Humans create—not only positive things like ideas, things, relationships, and stories, but also confusion and chaos. Traditional business wisdom holds that trust is earned by predictable behavior. But as most process efficiencies have been exploited over the past decades, variation trumps standardization. To counteract boredom, the “new work stress,” as CNN defines it, successful creative businesses constantly reinvent themselves.
For Virgin’s Richard Branson, for example, everything is an experiment. Others vary their marketing presence, guerrilla-style: U.K.-based Interflora monitored Twitter to identify users who needed cheering up and then sent them a free bouquet of flowers. Similarly, Dutch airline KLM launched a “surprise” campaign, seemingly randomly handing out small gifts to passengers. Amex’s travel service Nextpedition relies on serendipity to create open-ended, custom “mystery trips.” All of these creative enterprises embrace unpredictability as the new consistency. Their leaders are not measured by how much uncertainty they can eliminate but how much of it they can tolerate.
THEY ARE HYPER-SOCIAL ORGANIZATIONS BUT ALSO ONES THAT CREATE SPACE FOR SOLITUDE.
Moreover, such enterprises crowdsource the creation process and invite their employees and customers to co-create—from Dell’s IdeaStorm to Wikimedia’s five-year strategic plan. They are hyper-social organizations but also ones that create space for solitude, moments for the individual to be alone with their thoughts. Original ideas are very lonely, at the end of the day. Or as the choreographer Alonso King once put it: “What is interesting about you is you.” As trite as it may sound, creative businesses give people time and space to be themselves.

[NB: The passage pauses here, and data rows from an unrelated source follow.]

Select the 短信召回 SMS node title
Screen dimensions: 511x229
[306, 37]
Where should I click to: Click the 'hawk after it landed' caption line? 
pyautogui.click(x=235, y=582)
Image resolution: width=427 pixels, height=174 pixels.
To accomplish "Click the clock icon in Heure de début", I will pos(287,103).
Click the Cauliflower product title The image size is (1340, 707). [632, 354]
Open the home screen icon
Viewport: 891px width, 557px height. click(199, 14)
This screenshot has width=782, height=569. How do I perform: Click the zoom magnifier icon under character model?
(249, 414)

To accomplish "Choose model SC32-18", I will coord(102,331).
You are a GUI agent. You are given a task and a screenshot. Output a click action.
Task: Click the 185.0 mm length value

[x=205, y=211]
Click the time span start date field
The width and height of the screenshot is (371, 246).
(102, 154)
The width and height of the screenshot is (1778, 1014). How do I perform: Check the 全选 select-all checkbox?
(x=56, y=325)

You may have noticed that while I have mentioned creativity, I have avoided the term “innovation.” It is because I agree with Bill Taylor when he writes in a recent Harvard Business Review blog post that people don’t want to innovate. They want to dream, empathize, bond, do the right thing, and create. In doing so, they may end up innovating (or as Tim O’Reilly says, “Innovation starts with people having fun”) but what truly drives them is something different.
This can be characterized as the quest to work toward a unique mission, whether it is individual advancement, spiritual enlightenment, or social progress. The prerequisite of aspiration is imagination, and its immediate product is hope. Only an organization with vivid imagination, both individual and collective, can envision a bigger and brighter future—and thus provide a sense of hope, the lifeblood of any human endeavor. Aspirational businesses are constantly changing, and they treat their employees as entrepreneurs or “social intrapreneurs,” as autonomous decision-makers and leaders who are inspired (and not just motivated) to act as changemakers across all levels of the organization. (I always ask job candidates: “What is it that you want to change?”) This requires a different kind of alignment—not the traditional one between goals and execution, but one between organizational aspiration and employee passions. At Frog, we have established loosely structured “centers of passion,” wary that a too formal setup might stifle the very informality in which passions thrive.
Humanist businesses provide the community and resources for realizing the key human potentials of empathy, culture, morality, creativity, and aspiration. As the new millennial workforce demands meaning over money, and prefers employers that are different by making a difference, humanist businesses shift their organizational rationale from productivity to impact, from excellence to significance.